For Ukraine, the aspiration of integrating with western Europe was what started the enmity between Kyiv and Moscow in the first place. That EU dream is now one reason why Ukrainians are continuing to resist so bravely and fight for their independence. Ukraine’s NATO membership might prove elusive for the time being. EU membership, by contrast, is something that Europe feels it owes the Ukrainians.
Instead of “ending” after the Cold War, history appears merely to have paused and then restarted with Putin’s invasion. However, this was just the opening salvo in our neo-nationalist, neo-imperialist, neo-anarchic era of great-power rivalry. For if Trump and Putin were shocks No. 1 and No. 2, Chinese President Xi Jinping (習近平) is lining up to be No. 3.

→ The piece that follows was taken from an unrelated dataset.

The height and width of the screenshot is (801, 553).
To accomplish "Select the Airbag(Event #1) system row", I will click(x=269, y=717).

It has been said that Russia is the storm, China is climate change. For years, Beijing has been throwing its weight around not only in Asia — from the Taiwan Strait to the South China Sea and beyond — but also in Europe. It has bullied EU members, such as Lithuania, and spread its financial and diplomatic tentacles into the Balkans and beyond. And now it has formed a “no limits” friendship with Moscow as a way of staring down the West.

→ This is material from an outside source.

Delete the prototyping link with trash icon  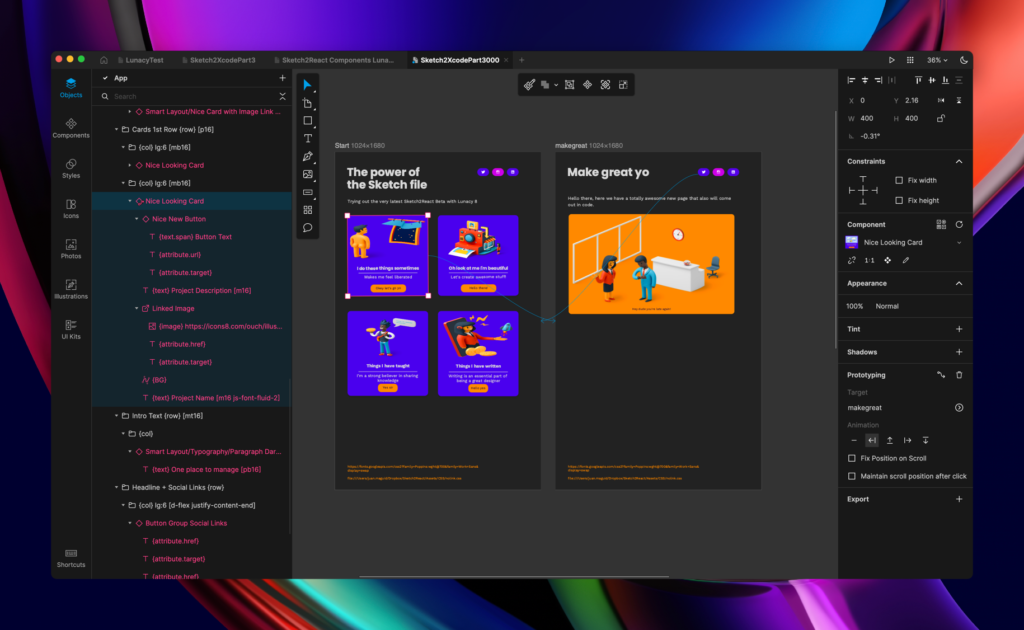(x=959, y=375)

Europeans are just beginning to notice that they are at risk of chaining themselves economically to China just as they depended on Russian energy until recently. As they ponder the consequences, though, they are still splitting hairs. Should they “decouple” from China, merely “de-risk” or just “diversify”

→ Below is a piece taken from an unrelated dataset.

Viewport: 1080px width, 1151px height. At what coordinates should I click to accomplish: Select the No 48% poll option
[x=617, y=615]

Those among Europe’s friends who are watching this most closely and nervously are once again the Americans. They have long been hoping to “pivot” their attention and resources from the Atlantic to the Pacific, on the understanding that the Europeans would take care of their own neighborhood. Instead, the Europeans seem as far away as ever from stepping up on their continent and still iffy in lining up behind the US in Asia.
One fear that runs through capitals from Brussels, Paris and Berlin to Washington, New Delhi, Jakarta and Brasilia is that the new era of power politics will demand wrenching strategic decisions. Faced with a Chinese attack on Taiwan concurrent with Russian aggression in Europe, which would the US do most to stop? Would the Europeans be there for a fight in Asia, too? Would the rest of the world — the so-called Global South — finally choose sides?
The sad reality is that the epoch we have entered is one that Thucydides might recognize more readily than the founding fathers of European integration would. In this world, ideals mean little, might once again makes one right, the strong prey on the weak and only the strongest can set limits.
No member state of the EU would be among those mightiest powers, nor the bloc as a whole. In theory, Europe could be a superpower, by becoming a United States of Europe — but I do not see that happening. The EU would instead remain a confederation masquerading as a federation, and possibly revert to being a mere trade area.
Nor, after so many decades, would Europeans suddenly grow fangs and turn into carnivores that keep away predators. This means their fate, ultimately, might be decided elsewhere — somewhere between Washington, Moscow and Beijing. The world’s greatest peace project, which has inspired me and others for so long, might end as just that — a project, like so many we read about in history books.
Andreas Kluth is a Bloomberg Opinion columnist covering European politics. He was a former editor in chief of Handelsblatt Global and a writer for The Economist. This column does not necessarily reflect the opinion of the editorial board or Bloomberg LP and its owners.